Fastweb e Linkem sono in prima linea usando il 5G, Eolo è già pronta con il suo servizio ad alta velocità che parte quest’anno. Già nei primi mesi dell’anno si dovrebbe capire come evolveranno ma su di loro incombe un’ulteriore grossa incognita.
Nel 2020 è divenuta operativa Starlink, la prima costellazione di satelliti per telecomunicazioni a orbita bassa (LEO), una costola della Space-X di Elon Musk. Sta sperimentando il servizio nelle aree rurali di USA e Canada ma già quest’anno dovrebbe partire anche in Europa con un servizio broadband da satellite a bassa latenza. A dicembre l’americana FCC per conto del governo federale americano le ha assegnato un fondo da 855 milioni di dollari per la copertura del servizio Internet nelle aree rurali. Se dovesse funzionare bene come mostrano le prime evidenze, rivoluzionerà il FWA ma anche le coperture in backhauling delle zone rurali. Insomma, sarà un anno critico nel settore delle telecomunicazioni.
Conclusioni
In conclusione, per noi italiani senza dubbio il nodo più importante del 2021 è legato alla rete unica e come evolverà. Nessuno si spinge a dire che la rete unica servirà a dare più banda a tutti gli italiani in meno tempo. Gli addetti ai lavori si accontentano di constatare che, al momento, nonostante le discussioni intense, Open Fiber non abbia ancora rallentato. L’evidenza storica è che quando si creano grossi carrozzoni tutto si ferma finché non si negoziano i nuovi organigrammi, si decidono le nuove modalità tecniche e, infine, si elaborano nuovi piani. Il fatto che ancora non si sia fermato tutto è indice che il processo ancora non è arrivato al punto di non ritorno. Quindi, viene naturale prevedere che, nel migliore dei casi, il 2021 non basterà per vederne i primi passi concreti.

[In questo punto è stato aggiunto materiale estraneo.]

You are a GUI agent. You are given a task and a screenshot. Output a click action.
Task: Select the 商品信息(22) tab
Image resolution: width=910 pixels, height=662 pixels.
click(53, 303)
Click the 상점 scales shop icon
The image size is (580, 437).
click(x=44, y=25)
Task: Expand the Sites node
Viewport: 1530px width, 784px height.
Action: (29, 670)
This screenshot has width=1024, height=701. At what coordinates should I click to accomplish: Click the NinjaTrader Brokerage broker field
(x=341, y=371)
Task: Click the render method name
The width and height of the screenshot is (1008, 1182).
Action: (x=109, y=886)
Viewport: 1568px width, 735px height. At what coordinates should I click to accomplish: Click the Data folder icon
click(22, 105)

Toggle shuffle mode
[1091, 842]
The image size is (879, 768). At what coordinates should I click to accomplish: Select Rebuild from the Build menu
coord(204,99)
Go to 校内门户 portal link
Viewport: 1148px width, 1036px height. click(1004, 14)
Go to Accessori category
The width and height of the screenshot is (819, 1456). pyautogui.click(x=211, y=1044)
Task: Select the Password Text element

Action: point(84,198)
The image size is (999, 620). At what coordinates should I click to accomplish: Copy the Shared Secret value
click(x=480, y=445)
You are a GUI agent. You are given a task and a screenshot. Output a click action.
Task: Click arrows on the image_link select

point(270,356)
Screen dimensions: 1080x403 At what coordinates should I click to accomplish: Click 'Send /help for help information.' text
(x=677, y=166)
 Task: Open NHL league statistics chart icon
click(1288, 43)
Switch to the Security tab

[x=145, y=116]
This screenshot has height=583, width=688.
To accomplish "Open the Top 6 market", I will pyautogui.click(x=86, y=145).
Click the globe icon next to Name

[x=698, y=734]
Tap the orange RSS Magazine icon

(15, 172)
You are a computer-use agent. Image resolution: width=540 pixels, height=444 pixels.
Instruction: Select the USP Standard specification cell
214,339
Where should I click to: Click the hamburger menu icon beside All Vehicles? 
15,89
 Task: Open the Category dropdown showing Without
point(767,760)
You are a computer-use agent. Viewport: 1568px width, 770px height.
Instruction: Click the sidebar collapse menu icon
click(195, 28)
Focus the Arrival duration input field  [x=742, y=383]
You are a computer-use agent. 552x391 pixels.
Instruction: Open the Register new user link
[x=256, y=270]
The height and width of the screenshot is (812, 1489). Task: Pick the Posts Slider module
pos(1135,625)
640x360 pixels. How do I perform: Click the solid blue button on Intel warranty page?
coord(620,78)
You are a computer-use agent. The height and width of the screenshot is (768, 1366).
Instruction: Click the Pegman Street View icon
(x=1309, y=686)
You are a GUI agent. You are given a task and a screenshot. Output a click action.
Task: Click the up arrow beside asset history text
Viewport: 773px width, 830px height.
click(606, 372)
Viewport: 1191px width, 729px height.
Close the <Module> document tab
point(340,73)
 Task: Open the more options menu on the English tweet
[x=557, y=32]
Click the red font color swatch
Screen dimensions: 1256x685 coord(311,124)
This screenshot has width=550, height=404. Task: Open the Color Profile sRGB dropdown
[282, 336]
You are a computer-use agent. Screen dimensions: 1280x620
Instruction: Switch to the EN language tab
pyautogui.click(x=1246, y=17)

Non è la prima volta che il futuro delle reti di telecomunicazioni viene deciso senza alcun dibattito pubblico. È accaduto per il Progetto Socrate, il primo progetto di rete ibrida in fibra ottica, interrotto nel 1998 quando aveva già raggiunto 1.500.000 case in 64 città avendo già investito 5 mila miliardi di lire dei 13 mila previsti. È per questo che in Italia non c’è la televisione via cavo, unico tra i paesi europei insieme alla Grecia. È successo anche per le modalità della privatizzazione di Telecom Italia, con le conseguenze che ancora vediamo: l’Italia è passata dall’essere uno dei leader internazionali delle telecomunicazioni a unico grande paese le cui telecomunicazioni sono controllate da soggetti esteri. Sta accadendo anche per la rete unica ma nel 2021 le cose promettono di essere diverse.
Mentre non sono ben chiare, come ho cercato di spiegare, le ragioni delle forzature a cui abbiamo assistito, la politica ha cominciato a prestare maggiore attenzione al tema della rete unica. Fratelli d’Italia le ha dato già da tempo una posizione centrale nelle sue proposte, la Lega segue con grande attenzione le sue evoluzioni, il PD ha chiesto un confronto in Parlamento e di coinvolgere finalmente anche gli operatori non direttamente coinvolti nell’accordo.
Quindi, che augurarsi per il nuovo anno? Finalmente un dibattito industriale sulle telecomunicazioni e non soltanto finanziario. A volte la normalità non guasta.